* Directions *
Please copy, with no word changed, only the run of lines that opens with the line containing "At what coordinates" and closes with the last line below.

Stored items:
__________________________________________________
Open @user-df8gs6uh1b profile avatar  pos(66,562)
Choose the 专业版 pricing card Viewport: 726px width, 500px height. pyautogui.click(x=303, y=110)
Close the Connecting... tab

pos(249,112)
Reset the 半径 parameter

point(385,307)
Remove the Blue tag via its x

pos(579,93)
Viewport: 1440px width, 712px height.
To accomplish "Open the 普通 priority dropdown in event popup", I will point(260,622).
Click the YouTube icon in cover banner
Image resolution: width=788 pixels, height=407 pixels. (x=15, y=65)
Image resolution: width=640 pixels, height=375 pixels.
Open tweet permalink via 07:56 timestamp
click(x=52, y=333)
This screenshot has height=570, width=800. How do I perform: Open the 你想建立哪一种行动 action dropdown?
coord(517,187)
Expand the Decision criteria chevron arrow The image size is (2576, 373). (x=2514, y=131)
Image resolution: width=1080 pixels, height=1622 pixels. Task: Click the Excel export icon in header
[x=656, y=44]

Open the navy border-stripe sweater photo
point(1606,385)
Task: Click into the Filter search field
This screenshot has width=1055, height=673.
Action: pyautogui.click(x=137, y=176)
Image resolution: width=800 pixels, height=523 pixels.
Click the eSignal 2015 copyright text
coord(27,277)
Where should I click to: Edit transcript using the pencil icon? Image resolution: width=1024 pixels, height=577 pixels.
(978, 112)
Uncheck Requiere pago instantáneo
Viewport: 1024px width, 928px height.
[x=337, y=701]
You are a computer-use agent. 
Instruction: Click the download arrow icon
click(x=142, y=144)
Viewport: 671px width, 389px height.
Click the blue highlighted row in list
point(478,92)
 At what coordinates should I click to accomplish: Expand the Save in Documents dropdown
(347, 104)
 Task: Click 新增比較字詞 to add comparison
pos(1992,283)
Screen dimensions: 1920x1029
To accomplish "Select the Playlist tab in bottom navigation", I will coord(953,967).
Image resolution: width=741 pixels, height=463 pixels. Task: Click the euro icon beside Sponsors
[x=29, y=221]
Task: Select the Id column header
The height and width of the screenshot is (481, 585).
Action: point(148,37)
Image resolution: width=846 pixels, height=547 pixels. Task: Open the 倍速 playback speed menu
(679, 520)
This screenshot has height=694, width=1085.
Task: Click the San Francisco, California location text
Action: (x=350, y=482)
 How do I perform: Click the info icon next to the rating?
__________________________________________________
* Result for this exercise *
 At what coordinates should I click to accomplish: Expand the Save in Documents dropdown
(347, 104)
 Task: Click 新增比較字詞 to add comparison
pos(1992,283)
Screen dimensions: 1920x1029
To accomplish "Select the Playlist tab in bottom navigation", I will coord(953,967).
Image resolution: width=741 pixels, height=463 pixels. Task: Click the euro icon beside Sponsors
[x=29, y=221]
Task: Select the Id column header
The height and width of the screenshot is (481, 585).
Action: point(148,37)
Image resolution: width=846 pixels, height=547 pixels. Task: Open the 倍速 playback speed menu
(679, 520)
This screenshot has height=694, width=1085.
Task: Click the San Francisco, California location text
Action: (x=350, y=482)
 How do I perform: Click the info icon next to the rating?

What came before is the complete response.